16 November 2011 – The exorbitant price of AIDS medicines, especially antiretrovirals, has been one of the main barriers to people with HIV accessing them, especially in developing countries. As activist organisations we have been at the forefront of many of the struggles to make medicines affordable.
A patent gives a pharmaceutical company the exclusive right to manufacture and market a medicine. The patent lasts for 20 years from the date of filing the patent application. Companies typically patent medicines that they develop, they buy patents from other companies or they enter into exclusive licensing arrangements with universities or small companies that have developed medicines but do not have the capacity to bring them to market.
The purpose of patents is to encourage research and development into new medicines. The problem is that patents ordinarily create monopoly conditions which allow companies to charge exorbitant prices. Over the last 15 years, some developing world governments and activists have battled pharmaceutical companies to reduce medicine prices. They have won many hard-fought concessions that have brought down the prices of life-saving drugs and allowed millions of people to go onto antiretroviral treatment. But new generation patented drugs that have fewer side effects, are easier to take or offer treatment alternatives to people resistant to current regimens, are mostly unaffordable. Yet they will soon be needed by millions of people. Furthermore, the struggles for lower medicine prices have to a large degree depended on country-specific laws and the capacity of activists in those countries to organise. Crucially, it is not sustainable to fight drug-by-drug, country-by-country for concessions from the pharmaceutical industry.

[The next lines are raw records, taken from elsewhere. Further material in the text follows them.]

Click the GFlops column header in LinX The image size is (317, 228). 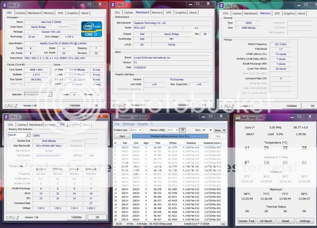click(173, 143)
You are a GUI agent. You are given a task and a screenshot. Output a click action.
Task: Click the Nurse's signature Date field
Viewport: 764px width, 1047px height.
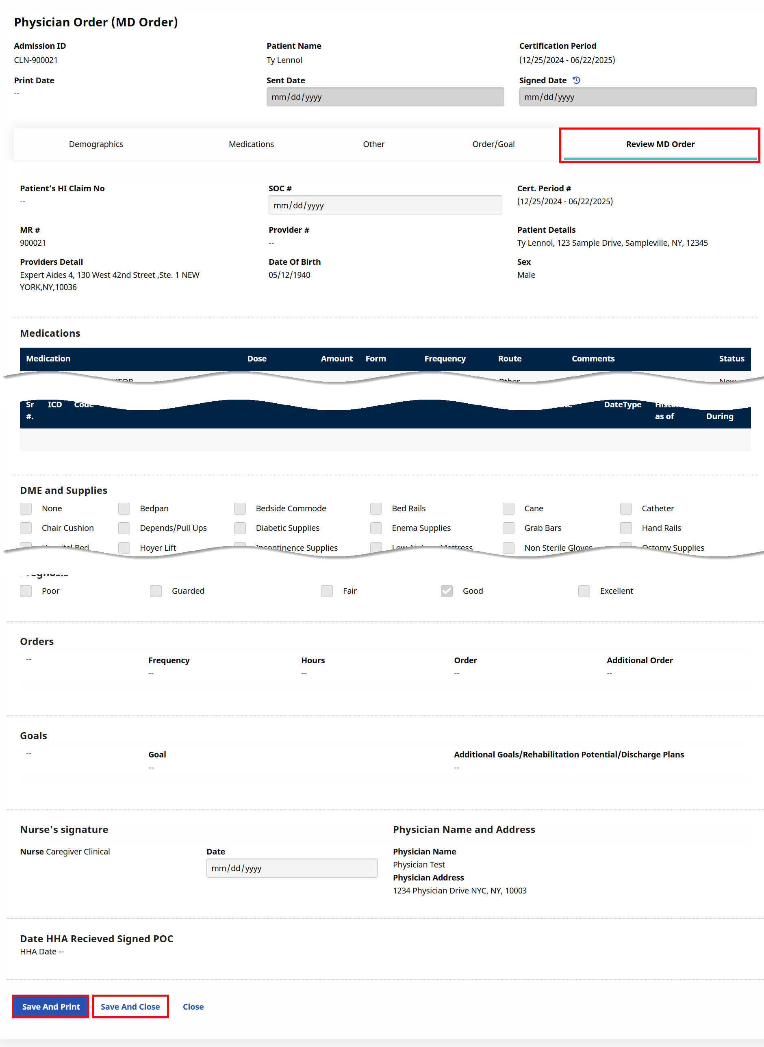tap(291, 868)
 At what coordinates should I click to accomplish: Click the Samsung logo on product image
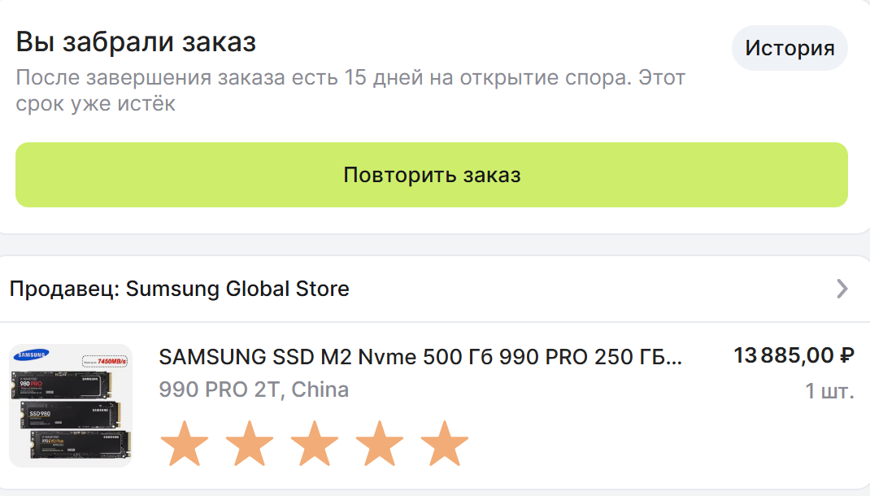coord(32,355)
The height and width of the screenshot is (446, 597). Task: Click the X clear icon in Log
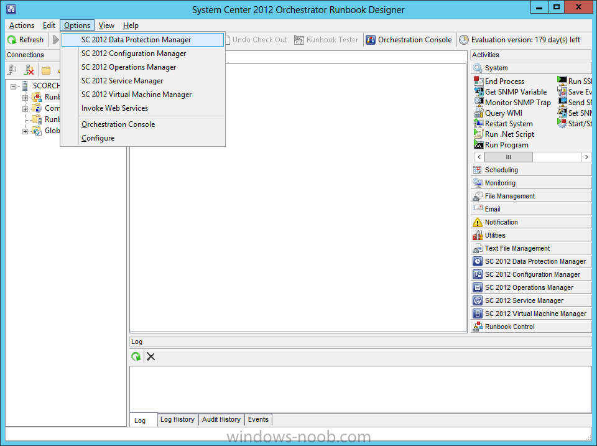(x=150, y=356)
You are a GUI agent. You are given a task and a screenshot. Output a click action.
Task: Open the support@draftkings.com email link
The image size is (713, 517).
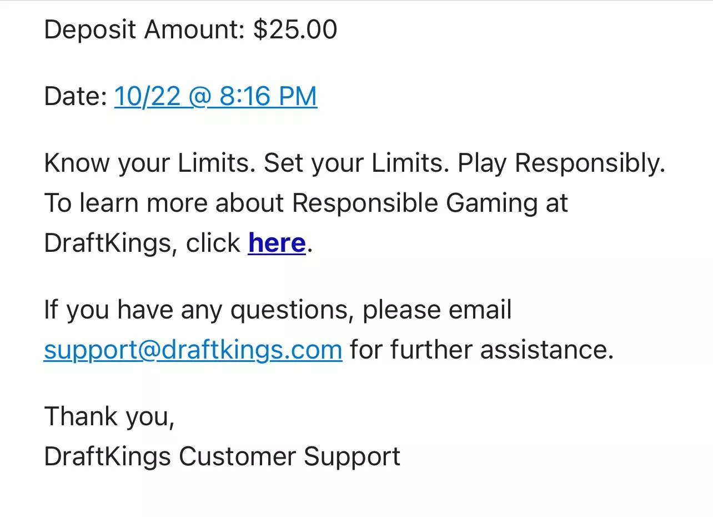[193, 350]
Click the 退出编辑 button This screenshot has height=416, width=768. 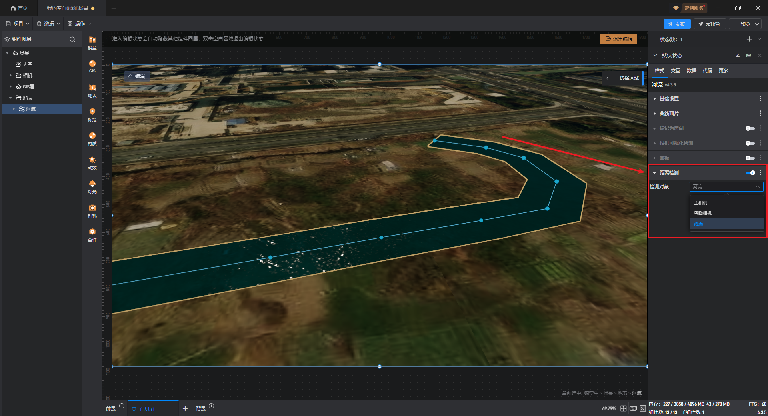pos(618,39)
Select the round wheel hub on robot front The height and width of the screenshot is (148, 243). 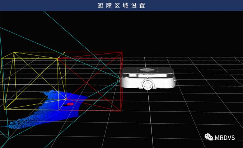[x=147, y=85]
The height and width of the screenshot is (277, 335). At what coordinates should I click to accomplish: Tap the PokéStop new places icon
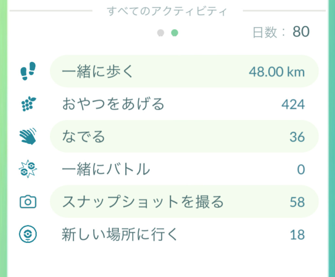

One of the initiatives that has resulted from these struggles is the Patent Pool . This is an initiative by activists and UNITAID  to negotiate concessions from the pharmaceutical companies on an international scale to license their products through the patent pool. Multiple generic producers will then be able to access these licenses, stimulating sufficient competition between generic producers to drive down prices. The pool also aims to spur the production of generic combinations of medicines, where patents on medicines are held by a number of different companies.
There is no guarantee the Patent Pool concept will work. It ultimately depends on pharmaceutical companies entering into voluntary agreements that dilute the monopolies that patents give them. Getting pharmaceutical companies to the negotiating table requires ongoing activist pressure and protests. It requires co-ordinated strategies to monitor prices and patents, pressure governments to use the powers they have under TRIPS  to license essential medicines and campaigns to expose profiteering from health.